SHORT PROBLEM
Please gather every line in the data below that contains the word "thumbnail" and list those lines.

(Records excerpted from a collection)
____
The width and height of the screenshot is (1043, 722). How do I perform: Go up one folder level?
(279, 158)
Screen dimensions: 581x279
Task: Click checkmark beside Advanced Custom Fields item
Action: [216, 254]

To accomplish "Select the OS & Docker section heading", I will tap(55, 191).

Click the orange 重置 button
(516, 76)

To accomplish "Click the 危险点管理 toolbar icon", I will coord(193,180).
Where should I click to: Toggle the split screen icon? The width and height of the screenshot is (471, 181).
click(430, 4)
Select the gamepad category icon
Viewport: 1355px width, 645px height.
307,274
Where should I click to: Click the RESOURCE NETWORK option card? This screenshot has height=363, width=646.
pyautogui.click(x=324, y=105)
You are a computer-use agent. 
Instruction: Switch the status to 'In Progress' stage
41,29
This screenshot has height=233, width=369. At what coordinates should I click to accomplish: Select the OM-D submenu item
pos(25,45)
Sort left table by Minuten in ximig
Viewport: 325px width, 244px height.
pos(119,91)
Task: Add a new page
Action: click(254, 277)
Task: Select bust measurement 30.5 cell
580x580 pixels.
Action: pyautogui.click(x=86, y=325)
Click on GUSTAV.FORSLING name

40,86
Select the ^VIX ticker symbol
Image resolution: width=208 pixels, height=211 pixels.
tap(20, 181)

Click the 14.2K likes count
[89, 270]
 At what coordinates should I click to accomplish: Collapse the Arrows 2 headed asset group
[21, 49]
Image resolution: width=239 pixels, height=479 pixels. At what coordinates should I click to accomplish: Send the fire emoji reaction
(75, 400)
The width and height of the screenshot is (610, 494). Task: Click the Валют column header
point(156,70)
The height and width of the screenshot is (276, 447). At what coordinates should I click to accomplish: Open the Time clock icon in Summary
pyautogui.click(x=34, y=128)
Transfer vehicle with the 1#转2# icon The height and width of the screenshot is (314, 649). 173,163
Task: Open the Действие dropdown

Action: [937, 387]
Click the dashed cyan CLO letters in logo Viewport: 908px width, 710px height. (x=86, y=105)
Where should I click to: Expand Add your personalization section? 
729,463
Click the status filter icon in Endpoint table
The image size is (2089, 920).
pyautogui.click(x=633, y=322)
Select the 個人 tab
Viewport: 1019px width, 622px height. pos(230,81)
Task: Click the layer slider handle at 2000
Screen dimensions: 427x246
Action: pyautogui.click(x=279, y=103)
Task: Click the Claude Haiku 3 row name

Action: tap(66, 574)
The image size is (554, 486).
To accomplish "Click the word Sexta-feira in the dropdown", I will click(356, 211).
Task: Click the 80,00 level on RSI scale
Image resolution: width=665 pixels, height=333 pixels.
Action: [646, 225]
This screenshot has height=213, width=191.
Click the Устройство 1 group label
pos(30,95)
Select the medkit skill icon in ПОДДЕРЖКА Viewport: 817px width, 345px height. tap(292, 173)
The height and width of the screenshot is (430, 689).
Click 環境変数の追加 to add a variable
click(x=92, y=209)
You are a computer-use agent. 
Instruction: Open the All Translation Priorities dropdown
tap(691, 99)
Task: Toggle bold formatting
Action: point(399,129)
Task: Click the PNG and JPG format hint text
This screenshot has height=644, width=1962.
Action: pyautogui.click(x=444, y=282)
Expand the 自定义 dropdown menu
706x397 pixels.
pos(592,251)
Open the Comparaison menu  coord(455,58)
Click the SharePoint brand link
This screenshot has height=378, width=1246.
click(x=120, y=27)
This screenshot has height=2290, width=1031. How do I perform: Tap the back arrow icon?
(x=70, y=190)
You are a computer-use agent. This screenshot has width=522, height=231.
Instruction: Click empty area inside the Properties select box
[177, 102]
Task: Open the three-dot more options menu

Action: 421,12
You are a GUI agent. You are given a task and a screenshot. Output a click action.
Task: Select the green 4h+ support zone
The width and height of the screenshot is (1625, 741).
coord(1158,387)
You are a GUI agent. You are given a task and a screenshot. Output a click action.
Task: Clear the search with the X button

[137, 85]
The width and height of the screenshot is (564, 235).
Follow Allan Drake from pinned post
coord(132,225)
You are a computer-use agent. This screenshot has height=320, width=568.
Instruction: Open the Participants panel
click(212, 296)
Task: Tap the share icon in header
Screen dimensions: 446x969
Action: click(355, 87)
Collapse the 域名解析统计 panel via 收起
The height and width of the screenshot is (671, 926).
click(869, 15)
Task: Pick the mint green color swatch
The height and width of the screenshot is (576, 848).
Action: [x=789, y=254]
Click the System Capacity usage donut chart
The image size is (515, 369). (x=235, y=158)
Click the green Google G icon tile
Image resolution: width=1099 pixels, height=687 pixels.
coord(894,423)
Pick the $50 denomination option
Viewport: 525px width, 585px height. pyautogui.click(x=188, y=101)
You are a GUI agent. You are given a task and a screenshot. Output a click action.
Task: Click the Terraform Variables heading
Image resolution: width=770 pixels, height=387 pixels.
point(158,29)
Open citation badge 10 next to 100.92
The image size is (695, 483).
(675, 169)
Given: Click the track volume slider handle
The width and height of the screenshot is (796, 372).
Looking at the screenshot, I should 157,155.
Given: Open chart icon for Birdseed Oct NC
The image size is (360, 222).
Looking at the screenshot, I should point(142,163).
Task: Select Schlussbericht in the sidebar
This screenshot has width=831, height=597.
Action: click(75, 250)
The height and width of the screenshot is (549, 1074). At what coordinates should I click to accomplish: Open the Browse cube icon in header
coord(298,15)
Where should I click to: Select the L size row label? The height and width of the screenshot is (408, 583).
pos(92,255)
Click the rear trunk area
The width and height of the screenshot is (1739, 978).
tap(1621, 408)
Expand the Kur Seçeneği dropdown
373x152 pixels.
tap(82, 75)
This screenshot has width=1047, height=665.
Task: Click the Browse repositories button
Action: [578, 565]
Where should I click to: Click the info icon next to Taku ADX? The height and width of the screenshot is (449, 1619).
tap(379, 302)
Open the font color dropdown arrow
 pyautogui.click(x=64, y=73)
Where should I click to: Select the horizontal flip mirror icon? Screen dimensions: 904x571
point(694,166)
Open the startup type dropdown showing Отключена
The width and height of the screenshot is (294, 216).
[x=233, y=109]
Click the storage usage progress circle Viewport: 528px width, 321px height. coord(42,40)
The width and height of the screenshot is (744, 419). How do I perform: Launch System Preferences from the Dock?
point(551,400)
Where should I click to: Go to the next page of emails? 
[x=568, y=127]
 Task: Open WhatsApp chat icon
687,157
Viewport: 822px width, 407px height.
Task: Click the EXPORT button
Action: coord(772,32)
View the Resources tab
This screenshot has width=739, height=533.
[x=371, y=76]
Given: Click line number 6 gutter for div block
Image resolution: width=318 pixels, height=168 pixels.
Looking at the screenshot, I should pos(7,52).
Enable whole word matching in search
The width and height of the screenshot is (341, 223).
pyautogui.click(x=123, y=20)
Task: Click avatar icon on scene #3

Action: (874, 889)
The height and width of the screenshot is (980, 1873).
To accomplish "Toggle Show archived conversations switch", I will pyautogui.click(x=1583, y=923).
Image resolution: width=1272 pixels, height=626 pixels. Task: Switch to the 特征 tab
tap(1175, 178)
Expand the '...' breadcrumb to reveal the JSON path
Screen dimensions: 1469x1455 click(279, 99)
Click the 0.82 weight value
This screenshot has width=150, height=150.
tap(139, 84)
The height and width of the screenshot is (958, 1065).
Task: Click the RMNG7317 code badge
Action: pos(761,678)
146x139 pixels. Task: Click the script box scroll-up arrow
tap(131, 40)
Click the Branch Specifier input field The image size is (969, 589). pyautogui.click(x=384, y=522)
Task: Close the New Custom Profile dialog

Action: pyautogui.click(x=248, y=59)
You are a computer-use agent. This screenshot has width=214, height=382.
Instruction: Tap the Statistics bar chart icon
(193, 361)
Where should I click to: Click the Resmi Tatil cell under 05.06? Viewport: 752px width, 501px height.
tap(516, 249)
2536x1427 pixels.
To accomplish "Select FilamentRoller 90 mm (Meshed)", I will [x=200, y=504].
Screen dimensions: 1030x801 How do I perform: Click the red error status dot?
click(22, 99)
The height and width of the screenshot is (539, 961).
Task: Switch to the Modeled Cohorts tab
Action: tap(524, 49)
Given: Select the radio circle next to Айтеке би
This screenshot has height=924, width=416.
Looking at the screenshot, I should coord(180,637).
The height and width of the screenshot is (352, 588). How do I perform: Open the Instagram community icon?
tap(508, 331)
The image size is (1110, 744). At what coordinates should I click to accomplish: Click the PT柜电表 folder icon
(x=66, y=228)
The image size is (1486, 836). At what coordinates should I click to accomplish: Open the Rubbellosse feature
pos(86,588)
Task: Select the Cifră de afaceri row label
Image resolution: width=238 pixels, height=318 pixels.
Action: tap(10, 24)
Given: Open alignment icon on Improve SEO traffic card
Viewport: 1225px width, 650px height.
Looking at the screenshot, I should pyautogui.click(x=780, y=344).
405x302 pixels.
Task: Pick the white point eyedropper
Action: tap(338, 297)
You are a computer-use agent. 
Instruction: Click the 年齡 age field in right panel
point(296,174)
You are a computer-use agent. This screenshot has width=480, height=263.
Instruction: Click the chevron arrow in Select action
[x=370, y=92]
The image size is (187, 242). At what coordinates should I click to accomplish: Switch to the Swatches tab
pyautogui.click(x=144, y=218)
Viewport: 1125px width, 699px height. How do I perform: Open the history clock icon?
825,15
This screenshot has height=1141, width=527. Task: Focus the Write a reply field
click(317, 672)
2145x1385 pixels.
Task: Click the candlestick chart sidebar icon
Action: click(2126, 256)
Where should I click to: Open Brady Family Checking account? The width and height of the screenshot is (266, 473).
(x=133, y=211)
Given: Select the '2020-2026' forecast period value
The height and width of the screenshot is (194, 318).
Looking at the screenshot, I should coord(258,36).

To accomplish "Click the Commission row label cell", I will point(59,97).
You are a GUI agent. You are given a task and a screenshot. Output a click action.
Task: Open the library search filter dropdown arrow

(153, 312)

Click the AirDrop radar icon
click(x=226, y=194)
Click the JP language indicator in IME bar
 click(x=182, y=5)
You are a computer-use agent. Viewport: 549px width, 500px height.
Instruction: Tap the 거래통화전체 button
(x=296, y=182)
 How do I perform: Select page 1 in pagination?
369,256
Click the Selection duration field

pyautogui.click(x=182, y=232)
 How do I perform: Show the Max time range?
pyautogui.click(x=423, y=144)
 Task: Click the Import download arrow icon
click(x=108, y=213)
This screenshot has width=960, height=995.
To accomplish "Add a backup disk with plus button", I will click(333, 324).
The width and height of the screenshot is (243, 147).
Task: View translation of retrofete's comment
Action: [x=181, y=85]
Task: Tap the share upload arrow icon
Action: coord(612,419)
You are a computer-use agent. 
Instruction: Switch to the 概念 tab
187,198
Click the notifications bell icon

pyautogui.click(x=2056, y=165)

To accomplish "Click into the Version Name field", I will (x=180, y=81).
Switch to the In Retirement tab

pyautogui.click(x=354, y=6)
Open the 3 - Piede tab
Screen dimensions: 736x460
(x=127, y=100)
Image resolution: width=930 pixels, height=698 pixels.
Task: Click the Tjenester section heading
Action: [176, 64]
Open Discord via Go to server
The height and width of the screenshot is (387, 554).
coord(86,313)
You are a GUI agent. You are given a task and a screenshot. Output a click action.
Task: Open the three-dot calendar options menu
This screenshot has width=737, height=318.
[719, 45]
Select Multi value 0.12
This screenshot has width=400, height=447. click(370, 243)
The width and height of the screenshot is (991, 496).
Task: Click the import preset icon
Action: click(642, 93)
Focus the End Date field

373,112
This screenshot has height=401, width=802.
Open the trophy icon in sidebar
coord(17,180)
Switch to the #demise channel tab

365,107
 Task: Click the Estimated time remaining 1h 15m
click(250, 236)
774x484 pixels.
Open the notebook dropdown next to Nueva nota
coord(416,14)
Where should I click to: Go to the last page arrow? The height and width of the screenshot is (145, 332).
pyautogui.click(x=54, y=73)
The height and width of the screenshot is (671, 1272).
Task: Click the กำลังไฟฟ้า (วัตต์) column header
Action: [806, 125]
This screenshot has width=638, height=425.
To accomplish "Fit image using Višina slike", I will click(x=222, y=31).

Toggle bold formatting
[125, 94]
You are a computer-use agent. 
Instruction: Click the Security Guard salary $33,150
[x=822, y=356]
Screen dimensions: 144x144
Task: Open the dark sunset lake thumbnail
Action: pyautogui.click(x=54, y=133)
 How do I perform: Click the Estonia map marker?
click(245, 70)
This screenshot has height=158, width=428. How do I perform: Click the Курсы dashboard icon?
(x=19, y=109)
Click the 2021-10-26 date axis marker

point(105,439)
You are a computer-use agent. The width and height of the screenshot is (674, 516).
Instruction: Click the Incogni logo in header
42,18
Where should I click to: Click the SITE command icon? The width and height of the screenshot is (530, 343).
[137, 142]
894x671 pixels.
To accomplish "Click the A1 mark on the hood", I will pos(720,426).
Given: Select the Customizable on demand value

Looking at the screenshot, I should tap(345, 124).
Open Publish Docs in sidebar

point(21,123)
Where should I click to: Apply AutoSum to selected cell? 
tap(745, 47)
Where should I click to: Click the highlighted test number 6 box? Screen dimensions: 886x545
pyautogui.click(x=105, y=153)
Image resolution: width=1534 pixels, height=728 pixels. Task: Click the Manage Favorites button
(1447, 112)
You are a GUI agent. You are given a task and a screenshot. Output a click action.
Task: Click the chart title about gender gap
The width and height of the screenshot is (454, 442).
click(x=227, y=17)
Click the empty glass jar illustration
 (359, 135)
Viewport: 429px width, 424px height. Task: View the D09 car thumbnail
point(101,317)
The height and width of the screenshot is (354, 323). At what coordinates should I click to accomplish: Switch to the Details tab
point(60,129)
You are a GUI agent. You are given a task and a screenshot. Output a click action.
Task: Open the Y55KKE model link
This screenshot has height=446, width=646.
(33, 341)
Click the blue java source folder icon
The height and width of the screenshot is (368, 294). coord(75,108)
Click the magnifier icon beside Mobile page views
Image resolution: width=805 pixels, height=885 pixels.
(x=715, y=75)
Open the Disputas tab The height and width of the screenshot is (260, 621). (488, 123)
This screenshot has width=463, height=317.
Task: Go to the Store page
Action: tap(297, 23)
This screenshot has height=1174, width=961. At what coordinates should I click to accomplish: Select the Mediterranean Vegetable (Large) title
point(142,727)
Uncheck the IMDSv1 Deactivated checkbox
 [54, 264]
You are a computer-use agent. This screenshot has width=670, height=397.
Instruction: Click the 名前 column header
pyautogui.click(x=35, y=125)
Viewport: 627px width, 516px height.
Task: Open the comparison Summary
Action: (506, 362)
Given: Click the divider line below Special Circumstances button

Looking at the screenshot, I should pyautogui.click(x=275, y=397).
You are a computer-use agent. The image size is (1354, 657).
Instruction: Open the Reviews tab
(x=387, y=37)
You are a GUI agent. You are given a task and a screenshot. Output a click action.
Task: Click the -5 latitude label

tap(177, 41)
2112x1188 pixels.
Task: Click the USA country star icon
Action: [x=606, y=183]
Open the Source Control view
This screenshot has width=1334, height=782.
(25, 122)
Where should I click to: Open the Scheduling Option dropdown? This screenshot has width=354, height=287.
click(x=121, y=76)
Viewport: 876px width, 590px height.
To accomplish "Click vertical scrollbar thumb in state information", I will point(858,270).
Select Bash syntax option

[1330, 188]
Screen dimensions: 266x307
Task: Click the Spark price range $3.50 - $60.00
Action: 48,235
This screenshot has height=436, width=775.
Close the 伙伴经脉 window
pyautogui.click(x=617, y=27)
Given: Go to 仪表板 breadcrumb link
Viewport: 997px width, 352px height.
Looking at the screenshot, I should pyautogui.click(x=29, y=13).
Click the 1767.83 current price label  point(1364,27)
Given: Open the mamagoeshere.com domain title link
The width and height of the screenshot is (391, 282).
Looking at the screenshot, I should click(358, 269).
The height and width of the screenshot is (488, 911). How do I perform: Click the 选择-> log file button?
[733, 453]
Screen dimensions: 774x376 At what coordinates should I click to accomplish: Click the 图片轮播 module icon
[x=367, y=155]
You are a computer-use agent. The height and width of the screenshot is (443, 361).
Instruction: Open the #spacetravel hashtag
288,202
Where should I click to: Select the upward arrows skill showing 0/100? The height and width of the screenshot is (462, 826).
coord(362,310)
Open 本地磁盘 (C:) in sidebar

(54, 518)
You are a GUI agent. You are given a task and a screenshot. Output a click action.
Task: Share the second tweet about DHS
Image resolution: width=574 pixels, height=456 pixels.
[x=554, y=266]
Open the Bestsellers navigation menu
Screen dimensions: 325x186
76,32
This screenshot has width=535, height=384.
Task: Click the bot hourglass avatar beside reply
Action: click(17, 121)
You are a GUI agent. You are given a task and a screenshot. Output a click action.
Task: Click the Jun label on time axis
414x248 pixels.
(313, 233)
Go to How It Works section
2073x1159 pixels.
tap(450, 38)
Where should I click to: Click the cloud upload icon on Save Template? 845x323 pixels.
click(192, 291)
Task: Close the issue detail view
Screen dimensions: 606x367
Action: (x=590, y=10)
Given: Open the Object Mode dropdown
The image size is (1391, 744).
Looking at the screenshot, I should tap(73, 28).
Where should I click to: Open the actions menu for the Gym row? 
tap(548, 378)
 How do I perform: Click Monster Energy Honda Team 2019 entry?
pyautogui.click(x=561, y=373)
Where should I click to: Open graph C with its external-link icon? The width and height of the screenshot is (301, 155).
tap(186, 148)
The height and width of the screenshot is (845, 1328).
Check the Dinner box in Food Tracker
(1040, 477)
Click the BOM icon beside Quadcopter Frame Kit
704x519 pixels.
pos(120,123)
____
SOLUTION TO THIS EXERCISE
Task: Open the dark sunset lake thumbnail
Viewport: 429px width, 424px height. Task: View the D09 car thumbnail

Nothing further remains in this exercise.